What About This . . .? By Wayne William Cipriano
Here it is again! An election coming up. I don’t know how many we have, on whatever timetable, but it seems we are called to the polls very frequently. For a while now I have been peeling the “I voted” stickers off and putting them inside my closet door. I counted them a minute ago. 17! And it doesn’t seem that I’ve been sticking them up there for all that long.
I’m sure you’ve heard that this is the most important election we have ever had. Just like every other one. But, in a sense, it really is since it will change the future in some way, no doubt, and all the previous elections can’t. Yes, a silly bit of sophistry, but whatever works, right? And it really is sort of important that more of us vote.
I remain an advocate of party politics above the county level (where the people who are running for office actually do the work), but the party we choose to support should be the one that is best for our country, not simply reflect one or two of the popular, back and forth wedge issues that seem to dominate elections so often. And since there is but one issue that separates Republicans and Democrats clearly and year after year, it shouldn’t be that difficult to make the choice.
What about Independents? Are they contemplative non-joiners who evaluate each candidate and each issue hoping that candidate can get things desired done, that issue will prevail based on its goodness and utility? Are they flighty uninformed types continually distracted by the next shiny object dangled before them, unaffected by what happens at the end of each election and stay that way until the next? Or, something else?
How much does voting the full party ticket add to the sharp and seemingly unbridgeable positions we see today? I would say, not all that much. It is not, in my opinion, that there are differences, that pretty much has to be in any group of thinking persons. It is more that those differences become unbridgeable when compromise becomes a synonym for treason, and that’s not necessarily a function of party politics, but more one of individual political gain over the general good.
I’ve always hoped that politicians who do the best for all the people they represent would be supported in their next election so they can do more of the same. But what we see a lot of today is politicians never getting around to doing what they should do, what they promised to do, because it might offend enough people to endanger those politicians’ reelection.

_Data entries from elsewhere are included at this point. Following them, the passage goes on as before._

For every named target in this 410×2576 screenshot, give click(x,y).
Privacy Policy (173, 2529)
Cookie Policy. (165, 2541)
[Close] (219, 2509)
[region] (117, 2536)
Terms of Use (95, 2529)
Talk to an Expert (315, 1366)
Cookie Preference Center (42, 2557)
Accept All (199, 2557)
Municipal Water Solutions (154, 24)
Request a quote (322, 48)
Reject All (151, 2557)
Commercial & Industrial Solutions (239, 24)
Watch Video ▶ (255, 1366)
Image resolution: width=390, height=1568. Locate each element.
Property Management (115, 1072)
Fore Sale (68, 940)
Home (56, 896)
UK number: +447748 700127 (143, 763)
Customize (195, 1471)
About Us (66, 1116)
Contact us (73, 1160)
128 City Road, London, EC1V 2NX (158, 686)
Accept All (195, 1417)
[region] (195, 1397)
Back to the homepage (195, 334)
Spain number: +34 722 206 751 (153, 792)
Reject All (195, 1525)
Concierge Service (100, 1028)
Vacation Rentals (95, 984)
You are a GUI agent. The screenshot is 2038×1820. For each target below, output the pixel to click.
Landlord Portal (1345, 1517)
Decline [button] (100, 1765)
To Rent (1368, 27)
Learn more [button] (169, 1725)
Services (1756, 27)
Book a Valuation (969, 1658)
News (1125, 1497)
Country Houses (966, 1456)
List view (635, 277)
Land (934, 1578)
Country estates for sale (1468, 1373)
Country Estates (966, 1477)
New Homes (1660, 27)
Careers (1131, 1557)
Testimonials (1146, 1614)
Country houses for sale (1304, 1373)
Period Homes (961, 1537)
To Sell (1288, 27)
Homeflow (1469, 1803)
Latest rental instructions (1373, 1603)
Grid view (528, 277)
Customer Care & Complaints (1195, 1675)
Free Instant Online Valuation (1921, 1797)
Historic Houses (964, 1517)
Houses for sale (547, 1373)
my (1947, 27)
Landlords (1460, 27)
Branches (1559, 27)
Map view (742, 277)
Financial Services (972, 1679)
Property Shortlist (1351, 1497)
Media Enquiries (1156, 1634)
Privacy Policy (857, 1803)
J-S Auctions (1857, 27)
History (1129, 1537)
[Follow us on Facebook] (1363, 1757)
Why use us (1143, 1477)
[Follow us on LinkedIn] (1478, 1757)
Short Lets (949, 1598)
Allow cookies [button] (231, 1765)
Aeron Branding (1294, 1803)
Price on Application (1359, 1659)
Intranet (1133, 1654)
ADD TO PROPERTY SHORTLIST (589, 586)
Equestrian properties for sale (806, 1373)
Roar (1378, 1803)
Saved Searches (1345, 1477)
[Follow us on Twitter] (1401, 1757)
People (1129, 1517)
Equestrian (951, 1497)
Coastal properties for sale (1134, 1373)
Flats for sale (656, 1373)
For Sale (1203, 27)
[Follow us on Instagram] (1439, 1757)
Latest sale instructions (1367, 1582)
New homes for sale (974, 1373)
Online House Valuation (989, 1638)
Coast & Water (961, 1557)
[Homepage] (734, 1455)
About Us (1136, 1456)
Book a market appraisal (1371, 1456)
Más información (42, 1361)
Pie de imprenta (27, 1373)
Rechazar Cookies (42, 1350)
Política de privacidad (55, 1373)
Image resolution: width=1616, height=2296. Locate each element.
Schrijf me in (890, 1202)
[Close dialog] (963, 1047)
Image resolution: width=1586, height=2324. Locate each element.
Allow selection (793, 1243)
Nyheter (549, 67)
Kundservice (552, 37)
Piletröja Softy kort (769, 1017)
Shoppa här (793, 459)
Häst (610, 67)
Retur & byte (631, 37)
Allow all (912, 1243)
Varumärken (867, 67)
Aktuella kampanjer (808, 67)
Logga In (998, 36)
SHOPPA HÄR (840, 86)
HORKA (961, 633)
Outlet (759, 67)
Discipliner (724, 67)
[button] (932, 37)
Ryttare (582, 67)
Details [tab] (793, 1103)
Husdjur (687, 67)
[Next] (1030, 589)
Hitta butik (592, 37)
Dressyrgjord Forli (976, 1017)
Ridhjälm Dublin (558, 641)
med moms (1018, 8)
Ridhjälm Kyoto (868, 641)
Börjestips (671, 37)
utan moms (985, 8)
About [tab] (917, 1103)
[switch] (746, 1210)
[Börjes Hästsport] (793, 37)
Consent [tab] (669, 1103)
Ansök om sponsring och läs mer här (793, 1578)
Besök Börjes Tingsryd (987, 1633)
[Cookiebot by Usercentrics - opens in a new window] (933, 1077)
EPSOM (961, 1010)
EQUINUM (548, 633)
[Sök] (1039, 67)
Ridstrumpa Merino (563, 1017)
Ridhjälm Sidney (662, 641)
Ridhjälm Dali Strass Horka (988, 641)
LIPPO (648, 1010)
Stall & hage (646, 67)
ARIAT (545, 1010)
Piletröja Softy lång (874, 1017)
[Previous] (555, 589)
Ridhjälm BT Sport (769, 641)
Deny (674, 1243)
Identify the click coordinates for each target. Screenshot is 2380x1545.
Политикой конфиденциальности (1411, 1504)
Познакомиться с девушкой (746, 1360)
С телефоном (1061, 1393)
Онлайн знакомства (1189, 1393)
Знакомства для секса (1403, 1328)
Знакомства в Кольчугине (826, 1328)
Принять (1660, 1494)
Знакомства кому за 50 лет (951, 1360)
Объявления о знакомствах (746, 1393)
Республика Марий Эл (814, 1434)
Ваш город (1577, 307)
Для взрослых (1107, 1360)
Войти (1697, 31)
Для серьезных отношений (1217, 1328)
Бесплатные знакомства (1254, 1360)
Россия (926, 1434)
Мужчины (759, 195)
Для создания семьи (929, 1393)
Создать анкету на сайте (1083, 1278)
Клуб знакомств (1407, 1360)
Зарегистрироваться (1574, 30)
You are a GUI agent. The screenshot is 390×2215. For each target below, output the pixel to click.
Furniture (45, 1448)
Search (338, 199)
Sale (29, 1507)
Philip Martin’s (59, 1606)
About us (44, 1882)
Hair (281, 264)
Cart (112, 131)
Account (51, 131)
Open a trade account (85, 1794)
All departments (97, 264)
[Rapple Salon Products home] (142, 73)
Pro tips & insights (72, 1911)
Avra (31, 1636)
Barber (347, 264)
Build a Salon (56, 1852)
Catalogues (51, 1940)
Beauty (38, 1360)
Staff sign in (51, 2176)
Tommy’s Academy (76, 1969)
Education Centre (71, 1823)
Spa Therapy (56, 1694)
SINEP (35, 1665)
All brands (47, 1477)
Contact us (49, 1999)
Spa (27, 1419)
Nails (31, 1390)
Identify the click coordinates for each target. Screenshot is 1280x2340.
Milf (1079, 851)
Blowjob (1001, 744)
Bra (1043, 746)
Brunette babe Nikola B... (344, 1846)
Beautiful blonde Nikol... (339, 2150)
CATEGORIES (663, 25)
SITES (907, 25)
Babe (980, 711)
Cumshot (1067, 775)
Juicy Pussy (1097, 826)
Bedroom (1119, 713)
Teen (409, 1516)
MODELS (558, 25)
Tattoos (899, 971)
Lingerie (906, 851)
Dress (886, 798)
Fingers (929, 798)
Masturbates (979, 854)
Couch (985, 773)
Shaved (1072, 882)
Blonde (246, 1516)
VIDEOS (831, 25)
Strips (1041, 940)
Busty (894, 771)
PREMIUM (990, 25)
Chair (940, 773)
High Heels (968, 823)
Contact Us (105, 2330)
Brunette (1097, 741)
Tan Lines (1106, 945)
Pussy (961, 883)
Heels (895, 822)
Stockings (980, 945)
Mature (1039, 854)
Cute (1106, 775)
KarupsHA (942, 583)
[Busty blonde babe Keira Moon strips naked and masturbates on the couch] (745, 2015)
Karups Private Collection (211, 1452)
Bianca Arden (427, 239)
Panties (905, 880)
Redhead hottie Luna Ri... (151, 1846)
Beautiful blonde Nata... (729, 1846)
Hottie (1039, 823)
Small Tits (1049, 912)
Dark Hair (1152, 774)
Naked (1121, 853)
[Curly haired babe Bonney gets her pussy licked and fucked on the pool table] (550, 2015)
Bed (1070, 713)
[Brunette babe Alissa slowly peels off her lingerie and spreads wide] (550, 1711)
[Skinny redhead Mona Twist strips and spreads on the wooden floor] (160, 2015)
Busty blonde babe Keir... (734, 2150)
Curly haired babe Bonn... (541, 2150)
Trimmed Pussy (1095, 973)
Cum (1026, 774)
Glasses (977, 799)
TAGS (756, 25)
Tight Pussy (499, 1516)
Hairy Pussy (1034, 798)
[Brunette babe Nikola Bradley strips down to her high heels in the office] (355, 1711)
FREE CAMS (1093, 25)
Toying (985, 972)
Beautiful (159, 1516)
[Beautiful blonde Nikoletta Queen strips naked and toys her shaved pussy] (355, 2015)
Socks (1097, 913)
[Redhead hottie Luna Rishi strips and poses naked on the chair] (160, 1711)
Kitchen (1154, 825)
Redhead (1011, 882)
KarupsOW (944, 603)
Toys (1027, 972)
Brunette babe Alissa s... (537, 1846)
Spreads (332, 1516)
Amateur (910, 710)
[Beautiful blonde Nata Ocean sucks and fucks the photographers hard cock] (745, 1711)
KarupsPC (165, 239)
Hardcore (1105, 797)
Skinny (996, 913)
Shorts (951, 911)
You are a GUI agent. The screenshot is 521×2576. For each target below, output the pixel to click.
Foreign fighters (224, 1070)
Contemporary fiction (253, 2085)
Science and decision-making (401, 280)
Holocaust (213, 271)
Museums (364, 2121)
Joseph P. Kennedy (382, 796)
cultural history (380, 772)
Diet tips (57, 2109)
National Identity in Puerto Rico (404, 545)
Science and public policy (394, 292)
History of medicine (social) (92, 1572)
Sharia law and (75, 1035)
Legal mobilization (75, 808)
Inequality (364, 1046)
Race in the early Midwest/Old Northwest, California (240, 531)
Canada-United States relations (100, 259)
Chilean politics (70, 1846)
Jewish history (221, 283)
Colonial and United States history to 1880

It seems to be a sad but possibly true belief in political life that pleased voters quickly forget what pleased them, but displeased voters never forget a thing. So, a long political career is often based on walking a tightrope between giving voters (or at least a plurality of them) what they want without angering two of them enough to lose their votes. A very difficult task for those seeking that long political career. I realize this reads as very jaded and ignores those politicians who devote themselves completely to doing the right thing and letting the electoral chips fall where they may…
Parenthetically, this is where a lot of pressure for term limits resides. As the possibility of multiple reelections disappears, politicians do not risk anything by doing what’s right when that action may displease those back home. They can’t be reelected anyway. Of course, that only applies to the last term a politician can serve, but it is a start, right? Unfortunately, or perhaps not, like so many other admittedly effective methods of efficient political control (absolute monarchies, dictatorships, fascism, theocracies, oligarchies, and so forth), term limits fly directly in the face of a free republic.
A political party that supports most of my views, but is open to a rational compromise that benefits the country (or state), is not impossible to imagine, just, it seems, recently untried.
I seem to be writing this article in one form or another every couple of elections, hoping to remind and motivate readers to register and vote. I try, though Rosalie tells me I do so fairly unsuccessfully, to keep my druthers out of the articles. In my own defense, however, let me state that it is a mathematical truth that every person who ignores my prodding to vote and stays home on election day magnifies the power of my vote which I cast every time I get the opportunity,
But, I would never say that is a good thing, would I?